ModelMe...why?

My day job consists of architecting and maintaining several Rails applications. Some of these must deal with custom data sources that were architected before there were standards for inter-application communication (SOAP, REST, XML-RPC, etc). One in particular is is a custom TCP server that responds to method calls (using XML as the transport mechanism). Replacing the service is not an option (as is usually the case with any PITA legacy problem), so I have to communicate with it.

ActiveRecord/AREL

For all of its perceived shortcomings, ActiveRecord is an excellent piece of software. More importantly, arel, the relational library that drives it is a very well architected masterpiece. Together, they do a lot of magic that makes interacting with SQL data sources fairly effortless.

While arel allows for adding custom visitors (which allow you to customize the "SQL" generated to perform queries/updates), both libraries are tightly coupled to the RDBMS data store.

DataMapper

Another wonderful little gem is DataMapper. This thing solves the problems above by taking a different approach to modeling data. Instead of inferring structure from the database (as ActiveRecord does), it puts this responsibility back in the hands of the user.
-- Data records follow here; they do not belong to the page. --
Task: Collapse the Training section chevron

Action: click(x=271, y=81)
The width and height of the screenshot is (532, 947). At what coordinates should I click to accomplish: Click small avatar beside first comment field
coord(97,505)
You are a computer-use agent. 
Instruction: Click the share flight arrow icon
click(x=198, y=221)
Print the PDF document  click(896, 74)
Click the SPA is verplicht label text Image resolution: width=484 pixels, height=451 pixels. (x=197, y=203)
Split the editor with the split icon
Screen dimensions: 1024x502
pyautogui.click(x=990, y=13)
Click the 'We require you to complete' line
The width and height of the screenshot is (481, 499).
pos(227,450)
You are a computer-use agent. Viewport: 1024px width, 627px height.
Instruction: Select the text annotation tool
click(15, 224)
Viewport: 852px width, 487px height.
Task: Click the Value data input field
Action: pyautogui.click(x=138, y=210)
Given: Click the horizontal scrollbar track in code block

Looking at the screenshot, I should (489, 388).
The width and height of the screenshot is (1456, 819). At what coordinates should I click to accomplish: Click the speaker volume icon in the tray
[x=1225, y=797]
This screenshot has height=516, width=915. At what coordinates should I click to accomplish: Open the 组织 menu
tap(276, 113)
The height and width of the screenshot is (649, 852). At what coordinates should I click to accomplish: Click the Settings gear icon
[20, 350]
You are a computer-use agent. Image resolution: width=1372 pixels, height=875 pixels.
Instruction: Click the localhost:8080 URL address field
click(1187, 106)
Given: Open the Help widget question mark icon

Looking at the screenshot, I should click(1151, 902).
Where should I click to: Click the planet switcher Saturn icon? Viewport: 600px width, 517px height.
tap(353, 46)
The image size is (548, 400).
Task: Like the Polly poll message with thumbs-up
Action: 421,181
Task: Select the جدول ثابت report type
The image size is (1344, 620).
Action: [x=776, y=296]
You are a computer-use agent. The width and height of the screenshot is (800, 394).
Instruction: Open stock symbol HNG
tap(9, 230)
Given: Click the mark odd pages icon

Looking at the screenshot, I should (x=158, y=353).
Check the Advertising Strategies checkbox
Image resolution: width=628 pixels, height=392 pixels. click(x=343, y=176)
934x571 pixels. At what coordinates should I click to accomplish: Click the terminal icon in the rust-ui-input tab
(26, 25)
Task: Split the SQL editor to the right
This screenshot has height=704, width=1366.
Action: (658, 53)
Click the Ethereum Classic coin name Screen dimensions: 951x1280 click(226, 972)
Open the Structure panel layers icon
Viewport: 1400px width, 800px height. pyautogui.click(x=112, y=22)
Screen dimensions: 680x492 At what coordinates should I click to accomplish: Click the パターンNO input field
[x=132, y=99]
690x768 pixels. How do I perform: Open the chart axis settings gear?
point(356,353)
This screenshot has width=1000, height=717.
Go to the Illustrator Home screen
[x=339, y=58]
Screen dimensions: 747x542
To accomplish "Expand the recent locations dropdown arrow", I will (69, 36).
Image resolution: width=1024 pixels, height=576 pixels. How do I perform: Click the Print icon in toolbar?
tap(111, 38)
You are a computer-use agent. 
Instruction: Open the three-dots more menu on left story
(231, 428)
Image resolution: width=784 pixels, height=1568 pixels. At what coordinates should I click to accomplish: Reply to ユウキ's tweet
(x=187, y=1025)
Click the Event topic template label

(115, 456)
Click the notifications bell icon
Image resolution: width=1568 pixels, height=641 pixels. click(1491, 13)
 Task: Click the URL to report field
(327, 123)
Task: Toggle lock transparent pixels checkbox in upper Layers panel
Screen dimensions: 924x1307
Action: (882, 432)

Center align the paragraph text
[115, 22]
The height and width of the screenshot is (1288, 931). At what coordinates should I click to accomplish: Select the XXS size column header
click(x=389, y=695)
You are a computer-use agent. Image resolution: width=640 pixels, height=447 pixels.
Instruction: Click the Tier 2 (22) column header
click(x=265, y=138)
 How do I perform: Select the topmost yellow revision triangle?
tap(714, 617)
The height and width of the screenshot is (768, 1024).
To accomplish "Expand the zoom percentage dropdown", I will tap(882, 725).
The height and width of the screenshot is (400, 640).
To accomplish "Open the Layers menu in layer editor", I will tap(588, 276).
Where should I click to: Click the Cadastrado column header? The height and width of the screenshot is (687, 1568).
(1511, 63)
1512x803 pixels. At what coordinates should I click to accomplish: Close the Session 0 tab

It also delegates the job of interacting with the data store to custom "adapters", which understand how to communicate with whatever thingie has the data you want. If you have to work in a mixed environment and can get away with it, DataMapper is definitely the way to go.

Stuck?

Unfortunately, I find myself stuck dealing with code that uses ActiveRecord to deal with the local application data, but still needs to be able to access data stored in the custom service described above. I could use DataMapper for just those areas of the app, but this just feels...dirty. As a developer, I have enough to think about. I'd rather not have to try and remember which DSL is used for which models. One application, one syntax for dealing with data. And it should just work.

ModelMe

After several attempts to bridge the gap, and digging around the source of several projects on Github (notably supermodel), I decided to just write some fucking code. The result is ModelMe. It's basically everything from ActiveModel I could squeeze in, with a lot of the relationship/query/association logic inspired by (read: stolen from) ActiveRecord. It follows the same methodology as DataMapper (explicit attribute definition/delegation of datastore interaction) but looks, smells, and tastes like ActiveRecord. It's fairly stable, and is currently being used in several mission critical applications dealing with financial data (yes, my sphincter puckers from time to time).

Is it perfect? Hell no. But it's good enough to get through the day.